I remember watching on a science TV show recently that almost all illustrations of asteroid belts are to dense. And in reality, you could fly through an asteroid belt and most lively never be at risk of hitting an asteroid.
Is this true? If these asteroids are so far away they don’t pose the threat of hitting a spacecraft flying through them, would an observer even see an asteroid on the journey through the belt?
If you lived in on an asteroid in an asteroid belt you would not know about it unless you spent many hours tracking orbits with a telescope (or read about it someplace like SDMB). Asteroids are too small and distant to be noteworthy from one another.
A planet in an asteroid belt would certainly have more impact craters, but it’s a target thousands of miles across. You’re still not going to notice the impacts unless you hear about them through communications or go exploring for craters.

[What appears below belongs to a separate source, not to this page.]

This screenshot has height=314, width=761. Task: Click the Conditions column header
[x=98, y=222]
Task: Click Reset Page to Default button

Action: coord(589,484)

Space is just to big and empty to be visually exciting - even in the asteroid belt. Now if they wanted to have an exciting flight through Saturn’s rings that would probably closer to Star Wars type ‘asteroid belt’ in density.

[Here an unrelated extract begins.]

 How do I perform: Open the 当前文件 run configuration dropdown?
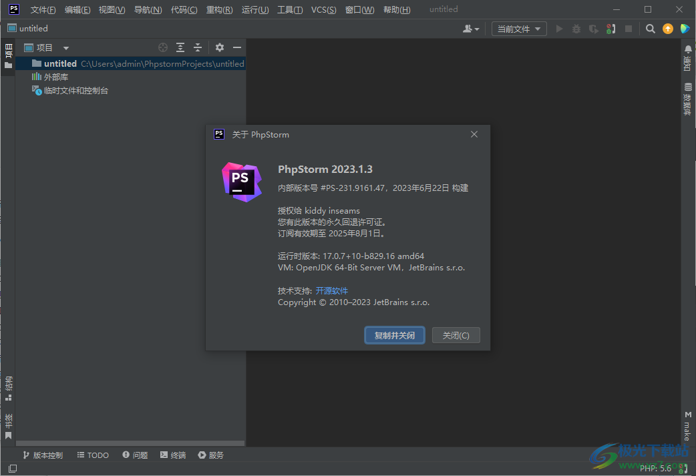[x=519, y=29]
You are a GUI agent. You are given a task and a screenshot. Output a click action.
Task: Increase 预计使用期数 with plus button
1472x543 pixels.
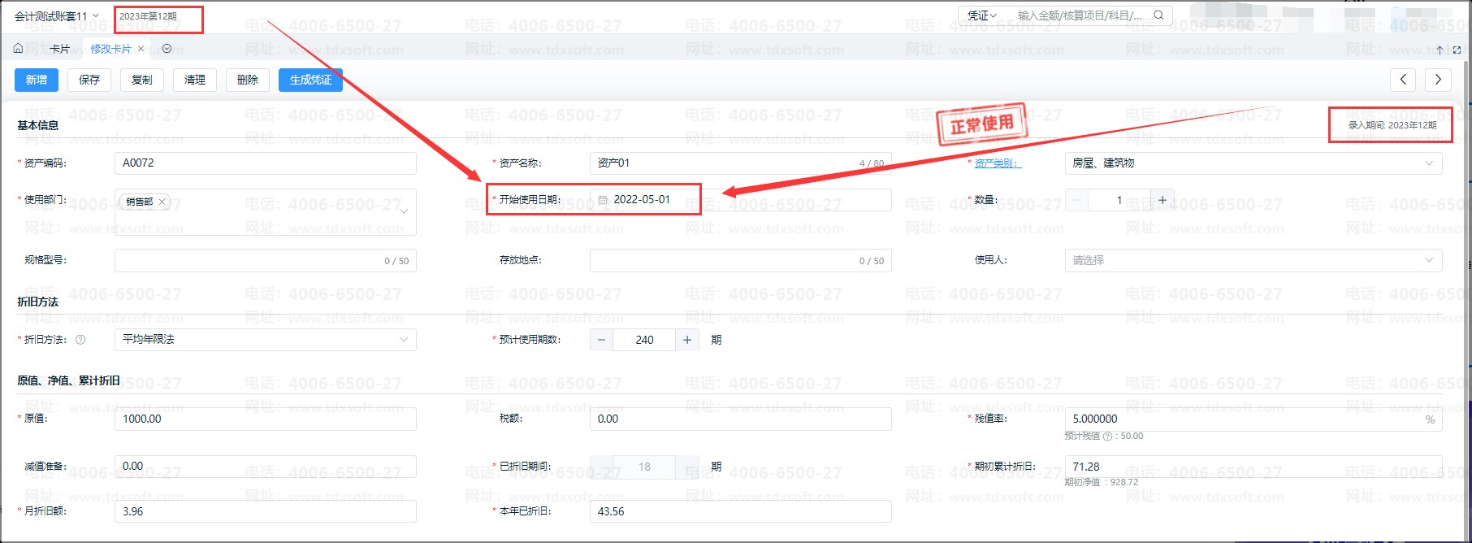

Not only do they always get the density wrong they get the colour wrong too. Asteroids in movies and TV are usually brown, which I always thought was weird. Admittedly until quite recently we did not have much in the way of images of asteroids but… the moon is grey, most rocks are grey. Brown is a pretty unusual colour for rocks actually so why someone would think asteroids would be brown is beyond me. Its not even a cool colour.

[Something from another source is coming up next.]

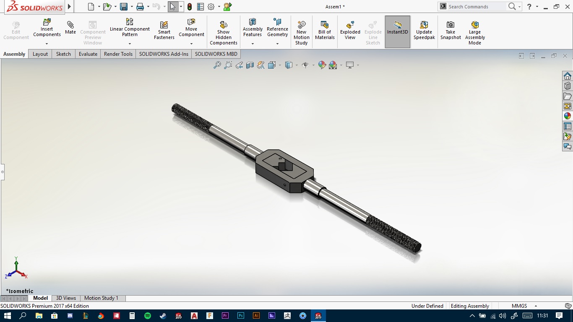
Task: Expand Linear Component Pattern dropdown arrow
Action: point(130,44)
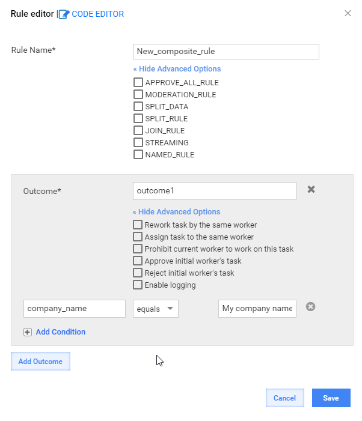Viewport: 362px width, 421px height.
Task: Open the equals operator dropdown
Action: click(156, 309)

Depictions of nebula in scifi is always wrong too. Nebula are so dim that they only become viisible in long exposures. Our night sky is actually full of large nebula so dim we cannot see them.
If you had a big swirling bumping mass of rocks in a tight clump in space somewhere like that (far away from any planets say), how long would it take for them to all disperse? Assume that they are all yes orbiting their star…
Here are two videos showing some asteroid orbital characteristics. Note that the asteroids are shown many times larger in proportion to Jupiter, other wise you couldn’t see them on your screen at all.
The first shows two sets of asteroid families in resonance with Jupiter. In the first halt the group mainly shown are 3:2 oribital resonance. Note how some of them have a triangular path. Some even go retrograde at the “angles” of the triangle, from Jupiter’s perspective. It’s like a cosmic version of Spirograph. The second half shows Trojans (1:1). These asteroids “orbit” their Lagrange point.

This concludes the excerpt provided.